Увидав где-то Катю и пленившись ее красотой, он нанес визит Дмитрию Андреевичу, сумел войти в их дом, как входил во все дома, где были хорошенькие девушки, и открыто записался в ее поклонники. Впрочем, с появлением Наташи симпатии его раздвоились, и, несомненно, бо льшая их часть перешла на долю последней.
– Очаровательна, обворожительна ваша протеже, любезнейший Дмитрий Андреевич. Ундина, то есть положительно Ундина… или нет, Лорелея! Это мягкое золото на голове! Оча-ро-ва-тель-но!.. Вы, mon cher[8], не в претензии, что я так откровенно выражаю свой восторг?
– Пожалуйста, – холодно отозвался Дмитрий Андреевич.
– А только знаете, что я нахожу, друг мой? – разошелся Жлобин, довольно нахально рассматривая Наташу в свой монокль. – Как ни прекрасны эти волоса, но, мне думается, к типу вашей кузины несравненно больше подошла бы стриженая головка, это было бы так пикантно. Не правда ли? А ведь пикантность – это главное.
– Не согласен, – уже раздраженно и несколько возвысив голос, возразил Дмитрий Андреевич. – Самое прелестное в женщине – это женственность, а следовательно, и самым лучшим ее украшением, как присущим только женщине, являются длинные волосы. Женщина стриженая – это нечто противоестественное, оскорбляющее глаз.

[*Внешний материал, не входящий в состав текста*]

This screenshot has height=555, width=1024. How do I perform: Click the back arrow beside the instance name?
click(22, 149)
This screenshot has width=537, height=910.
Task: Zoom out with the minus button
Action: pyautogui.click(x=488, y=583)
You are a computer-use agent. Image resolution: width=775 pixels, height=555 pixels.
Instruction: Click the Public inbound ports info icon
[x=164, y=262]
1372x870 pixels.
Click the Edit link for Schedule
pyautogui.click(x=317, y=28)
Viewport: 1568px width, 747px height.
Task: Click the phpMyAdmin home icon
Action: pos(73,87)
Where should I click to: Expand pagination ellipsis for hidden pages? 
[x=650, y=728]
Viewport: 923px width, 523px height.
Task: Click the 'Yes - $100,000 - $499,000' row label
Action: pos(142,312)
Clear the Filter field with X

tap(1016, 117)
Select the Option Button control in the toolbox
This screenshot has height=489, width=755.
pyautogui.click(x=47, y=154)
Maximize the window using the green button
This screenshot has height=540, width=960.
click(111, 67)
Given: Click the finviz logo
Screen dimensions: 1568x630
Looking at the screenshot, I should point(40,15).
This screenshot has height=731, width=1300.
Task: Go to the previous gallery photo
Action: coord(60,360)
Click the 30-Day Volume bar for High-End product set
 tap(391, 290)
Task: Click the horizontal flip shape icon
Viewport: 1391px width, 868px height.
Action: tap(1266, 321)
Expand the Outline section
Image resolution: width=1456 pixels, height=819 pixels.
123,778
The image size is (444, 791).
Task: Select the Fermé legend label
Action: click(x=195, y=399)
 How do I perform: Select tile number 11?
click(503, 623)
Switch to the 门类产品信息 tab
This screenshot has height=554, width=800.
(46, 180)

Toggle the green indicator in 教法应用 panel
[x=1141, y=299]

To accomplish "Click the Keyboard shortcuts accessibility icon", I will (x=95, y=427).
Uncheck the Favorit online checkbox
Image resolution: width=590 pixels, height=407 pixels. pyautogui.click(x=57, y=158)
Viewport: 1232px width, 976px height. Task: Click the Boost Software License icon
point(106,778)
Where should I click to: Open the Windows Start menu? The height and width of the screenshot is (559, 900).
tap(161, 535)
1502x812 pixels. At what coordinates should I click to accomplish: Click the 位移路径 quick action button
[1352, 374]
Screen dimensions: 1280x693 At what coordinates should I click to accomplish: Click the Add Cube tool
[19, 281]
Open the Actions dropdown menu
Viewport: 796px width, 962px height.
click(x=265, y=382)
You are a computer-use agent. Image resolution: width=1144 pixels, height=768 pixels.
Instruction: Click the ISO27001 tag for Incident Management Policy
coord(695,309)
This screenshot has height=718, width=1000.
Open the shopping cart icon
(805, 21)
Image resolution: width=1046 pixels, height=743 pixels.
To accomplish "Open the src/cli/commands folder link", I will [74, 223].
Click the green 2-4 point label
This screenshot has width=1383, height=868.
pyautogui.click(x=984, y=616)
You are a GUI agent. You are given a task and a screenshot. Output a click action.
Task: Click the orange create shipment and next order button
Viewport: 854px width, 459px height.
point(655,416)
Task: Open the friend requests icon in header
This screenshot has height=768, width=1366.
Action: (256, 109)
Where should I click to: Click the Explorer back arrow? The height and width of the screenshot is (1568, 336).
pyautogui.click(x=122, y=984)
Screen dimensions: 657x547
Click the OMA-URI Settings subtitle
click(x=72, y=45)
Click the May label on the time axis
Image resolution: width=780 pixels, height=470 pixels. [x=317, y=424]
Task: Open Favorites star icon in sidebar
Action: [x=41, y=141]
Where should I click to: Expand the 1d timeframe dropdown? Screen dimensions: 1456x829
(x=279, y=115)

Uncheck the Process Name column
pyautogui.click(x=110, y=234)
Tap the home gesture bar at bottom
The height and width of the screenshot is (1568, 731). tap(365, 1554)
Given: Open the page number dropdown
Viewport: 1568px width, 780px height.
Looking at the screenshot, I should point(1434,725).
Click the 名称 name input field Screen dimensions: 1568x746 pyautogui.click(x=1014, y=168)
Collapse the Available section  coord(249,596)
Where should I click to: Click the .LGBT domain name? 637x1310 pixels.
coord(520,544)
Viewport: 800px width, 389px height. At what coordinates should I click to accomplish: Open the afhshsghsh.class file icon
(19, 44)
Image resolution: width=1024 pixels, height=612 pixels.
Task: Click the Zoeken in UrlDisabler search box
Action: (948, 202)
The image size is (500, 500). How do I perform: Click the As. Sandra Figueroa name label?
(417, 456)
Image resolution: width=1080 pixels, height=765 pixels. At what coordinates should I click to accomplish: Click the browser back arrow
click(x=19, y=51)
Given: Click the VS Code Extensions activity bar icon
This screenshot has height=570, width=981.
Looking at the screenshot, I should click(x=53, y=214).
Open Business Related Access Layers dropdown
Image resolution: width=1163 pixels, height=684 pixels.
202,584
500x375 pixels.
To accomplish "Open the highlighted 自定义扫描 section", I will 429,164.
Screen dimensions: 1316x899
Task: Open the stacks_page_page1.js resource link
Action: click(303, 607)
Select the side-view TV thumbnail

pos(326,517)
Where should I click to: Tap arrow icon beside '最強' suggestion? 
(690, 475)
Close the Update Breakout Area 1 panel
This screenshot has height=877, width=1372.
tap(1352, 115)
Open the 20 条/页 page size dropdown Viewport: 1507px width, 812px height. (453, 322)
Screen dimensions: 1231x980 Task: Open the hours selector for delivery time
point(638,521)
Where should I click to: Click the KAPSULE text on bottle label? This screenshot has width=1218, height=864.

Но, мне кажется, не довольно ли вообще на эту тему?
– Отсталость, страшная отсталость, mon cher! – не обратив внимания на последнюю фразу, заболтал снова Жлобин и, сделав шаг по направлению к девушке, сидевшей невдалеке от них и повернувшей голову в их сторону при возражении Димы, очаровательно засеменил перед ней ножками. – Ваш покровитель – страшно отсталый, ужаснейший ретроград, не правда ли, мадемуазель Наташа?
– Ее зовут Наталья Владимировна, – значительно отчеканил Дмитрий Андреевич.
– Pardon![9] Да, так вот, я хотел сказать, что ваш покровитель – страшно отсталый: в наш прогрессивный век он совершенно отвергает равноправие женщин, протестует даже против стриженых головок. Ха-ха-ха!.. – очень довольный собственной остротой, сам жезасмеялся он. – Но не верьте ему, мадемуазель Наташа – pardon! – Наталья Владимировна, он совершеннейший профан в этом отношении, как, впрочем, и подобает ученому. Положитесь на мою опытность: когда вы захотите увидеть у своих ножек всю мужскую половину рода человеческого, вы пожертвуете вашими косами. При вашем типе стриженая, вьющаяся головка – это мечта, это греза поэта, это…
– Что будет с мужской половиной человечества, когда Наташа острижется, не знаю, но пока что отдельные представители этой половины и так не прочь рыцарски склонить перед ней колени, – иронически проговорила Катя, несколько раздраженная вниманием, оказанным Наташе.